Past and present
It was the greyest of grey days today. The sun didn't shine, the cloud was dense and the light low, visibility was poor. It didn't help that I am still reading Cormac McCarthy's "The Road" set in a grey, bleak post-apocalypse landscape. It infected my mood.
We went for a muddy walk from Longwood in Huddersfield up onto the hills above the town, eventually looking down on the arterial M62 motorway.
The picture I've blipped today though was taken from the window, indeed through the blinds, of Dr T's first floor flat in Longwood. This view in many ways for me encapsulates the old and the new Huddersfield. A South Pennines mill town, there are redundant mills and chimneys everywhere and above the town a network of small scrubby fields and woods. The stonework of many buildings is still sooty from the days when the mills and homes all burned coal. The landscape is now post-industrial, the buildings often have preservation orders that prevent them being demolished and replaced. New uses have to be found and often enough it is conversion to apartments as here with the Parkwood Mill.

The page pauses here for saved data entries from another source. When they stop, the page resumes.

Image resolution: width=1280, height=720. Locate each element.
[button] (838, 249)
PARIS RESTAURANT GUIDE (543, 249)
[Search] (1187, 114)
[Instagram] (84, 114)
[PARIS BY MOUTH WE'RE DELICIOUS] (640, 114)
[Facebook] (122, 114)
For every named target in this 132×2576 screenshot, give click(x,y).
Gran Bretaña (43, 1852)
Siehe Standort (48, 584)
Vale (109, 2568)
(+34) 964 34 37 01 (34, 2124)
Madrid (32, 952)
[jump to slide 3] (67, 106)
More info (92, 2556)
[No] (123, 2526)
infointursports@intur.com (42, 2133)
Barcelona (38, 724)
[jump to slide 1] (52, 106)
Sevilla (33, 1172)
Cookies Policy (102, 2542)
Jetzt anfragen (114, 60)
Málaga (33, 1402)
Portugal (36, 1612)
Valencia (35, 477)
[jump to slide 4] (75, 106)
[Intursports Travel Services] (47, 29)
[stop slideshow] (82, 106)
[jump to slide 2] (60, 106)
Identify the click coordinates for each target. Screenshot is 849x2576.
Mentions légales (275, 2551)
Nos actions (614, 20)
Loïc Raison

Back at home now, preparing for another week at work. Thursday is the deadline for the 1000 word selection statements. The guidance for these is vague and ambiguous, and staff are interpreting it in different ways. I'm trying to help other people as well as do my own. I'm drawing on my experience of using a similar system in recruitments, but will the people who will be scoring these statements have the same understanding as me? It all feels like a bit of a lottery.
I fear too much of my feelings is coming through in this journal. I'm not feeling very upbeat, and I don't think that is typical of me. But I set out for this to be a record of my year, so I suppose I am being true to that. All I can say is sorry to those other folk who perhaps read this stuff. Optimism will return soon, I promise.